Extrait choisi =>
--- --- ---
PHOTO SEAN KILPATRICK, ARCHIVES LA PRESSE CANADIENNE

Justin Trudeau, premier ministre du Canada

« Il y a eu beaucoup de camouflage sur les enjeux importants. […] Le premier ministre a absolument profité de la pandémie pour éviter de rendre des comptes. Pendant plusieurs jours de séance, à la Chambre des communes, lors de la période de questions, il n’y avait aucun député libéral à la Chambre. Aucun. Et très souvent, il n’y en avait qu’un seul, Mark Gerretsen. Le Bloc québécois était là, le NPD aussi. Notre parti était là aussi. C’était un manque de respect envers les Canadiens, envers nos institutions », a-t-il fait valoir.

La démocratie canadienne a souffert, dit O’Toole

En raison de la pandémie, la Chambre des communes a mené ses travaux d’une manière hybride, en limitant le nombre de députés présents sur les lieux et en offrant la possibilité de participer aux débats par visioconférence. Les votes ont aussi été permis à distance. Mais cette formule a eu un effet sur la qualité des échanges.
--- --- ---
Entrées fournies =>
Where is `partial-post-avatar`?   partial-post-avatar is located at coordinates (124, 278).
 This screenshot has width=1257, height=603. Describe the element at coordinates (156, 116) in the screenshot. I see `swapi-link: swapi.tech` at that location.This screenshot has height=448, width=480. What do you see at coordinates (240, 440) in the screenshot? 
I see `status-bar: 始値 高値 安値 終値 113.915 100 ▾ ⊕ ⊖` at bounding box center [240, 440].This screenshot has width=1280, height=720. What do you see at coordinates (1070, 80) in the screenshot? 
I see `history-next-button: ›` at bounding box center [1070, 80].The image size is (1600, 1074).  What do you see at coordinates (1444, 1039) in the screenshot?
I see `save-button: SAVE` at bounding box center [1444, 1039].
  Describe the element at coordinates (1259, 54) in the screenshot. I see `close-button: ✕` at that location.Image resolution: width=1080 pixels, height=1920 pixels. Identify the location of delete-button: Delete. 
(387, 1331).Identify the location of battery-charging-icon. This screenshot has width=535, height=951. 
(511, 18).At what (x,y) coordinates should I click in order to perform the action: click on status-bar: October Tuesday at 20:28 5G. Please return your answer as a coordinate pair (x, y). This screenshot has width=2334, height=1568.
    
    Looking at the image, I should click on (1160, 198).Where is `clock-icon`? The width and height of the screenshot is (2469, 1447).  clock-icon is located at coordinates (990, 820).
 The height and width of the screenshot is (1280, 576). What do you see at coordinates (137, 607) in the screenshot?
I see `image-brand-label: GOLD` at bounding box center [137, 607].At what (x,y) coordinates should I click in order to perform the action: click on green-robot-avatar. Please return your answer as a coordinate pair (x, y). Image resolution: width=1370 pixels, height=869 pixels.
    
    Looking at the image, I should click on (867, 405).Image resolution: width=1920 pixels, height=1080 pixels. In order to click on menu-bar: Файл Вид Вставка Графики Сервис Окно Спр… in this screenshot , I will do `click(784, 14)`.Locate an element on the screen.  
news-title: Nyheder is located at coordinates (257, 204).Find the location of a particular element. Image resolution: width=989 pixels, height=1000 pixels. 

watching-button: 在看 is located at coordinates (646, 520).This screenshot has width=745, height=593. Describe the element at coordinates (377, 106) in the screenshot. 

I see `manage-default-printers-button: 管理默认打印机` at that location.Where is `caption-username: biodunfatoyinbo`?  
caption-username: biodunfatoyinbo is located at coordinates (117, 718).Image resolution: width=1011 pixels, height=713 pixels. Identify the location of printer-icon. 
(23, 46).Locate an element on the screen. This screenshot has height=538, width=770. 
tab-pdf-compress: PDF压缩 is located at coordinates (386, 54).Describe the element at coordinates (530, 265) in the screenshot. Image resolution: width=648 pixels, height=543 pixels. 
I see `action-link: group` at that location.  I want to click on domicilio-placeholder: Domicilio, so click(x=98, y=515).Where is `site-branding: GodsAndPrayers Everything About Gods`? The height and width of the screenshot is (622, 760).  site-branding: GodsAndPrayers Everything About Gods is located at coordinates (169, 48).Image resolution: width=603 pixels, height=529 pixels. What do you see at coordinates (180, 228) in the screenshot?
--- --- ---
Tâches demandées =>
• 1. Répondez aux questions suivantes d'après l'extrait sur la Chambre des communes :
(a) Quel député libéral était très souvent le seul présent à la Chambre ?
(b) Quels partis sont nommés comme présents, en plus du parti de l'auteur des propos ?
(c) De quelle manière les votes ont-ils été permis ?
• 2. Recopiez mot pour mot le passage de l'extrait sur la Chambre des communes qui commence à « PHOTO SEAN KILPATRICK, ARCHIVES » et se termine à « a-t-il fait valoir. ».
• 3. Poursuivez l'extrait sur la Chambre des communes après sa dernière phrase.

Résultats =>
• 1.
(a) Mark Gerretsen.
(b) Le Bloc québécois et le NPD.
(c) À distance.

• 2.
PHOTO SEAN KILPATRICK, ARCHIVES LA PRESSE CANADIENNE

Justin Trudeau, premier ministre du Canada

« Il y a eu beaucoup de camouflage sur les enjeux importants. […] Le premier ministre a absolument profité de la pandémie pour éviter de rendre des comptes. Pendant plusieurs jours de séance, à la Chambre des communes, lors de la période de questions, il n’y avait aucun député libéral à la Chambre. Aucun. Et très souvent, il n’y en avait qu’un seul, Mark Gerretsen. Le Bloc québécois était là, le NPD aussi. Notre parti était là aussi. C’était un manque de respect envers les Canadiens, envers nos institutions », a-t-il fait valoir.

• 3.
« M. Trudeau préfère tenir des conférences de presse en dehors du Parlement. C’est un exemple du manque de respect pour notre démocratie. C’était difficile pour les partis de l’opposition de poser des questions sur les enjeux importants. La démocratie canadienne en a souffert. C’était inacceptable, selon moi. Les travailleurs essentiels travaillent tout le temps, même durant la troisième vague. […] Malheureusement, il a réussi à éviter de répondre aux questions sur les scandales. »

La campagne électorale qui s’en vient mettra tous les partis politiques sur un pied d’égalité. L’avantage qu’avait le gouvernement libéral durant la pandémie, quand tous les projecteurs étaient braqués sur le premier ministre et ses ministres, disparaîtra.

Nous avons besoin de [la campagne électorale] pour notre démocratie. Il y a beaucoup de défis devant nous après la pandémie, une dette énorme, un niveau de chômage élevé, des féminicides au Québec, la santé mentale de nos citoyens, la réconciliation avec les Premières Nations. Il y a une crise et c’est pourquoi nous avons besoin d’un gouvernement qui est prêt à relever ces défis.

Erin O’Toole, chef du Parti conservateur du Canada

Au sujet du ministre de la Défense, Harjit Sajjan, qui a terminé la session parlementaire comme il l’avait entreprise, soit dans la tourmente provoquée par les allégations d’inconduite sexuelle qui visent les officiers de haut rang des Forces armées canadiennes, M. O’Toole juge impardonnable que le premier ministre ne l’ait pas encore démis de ses fonctions.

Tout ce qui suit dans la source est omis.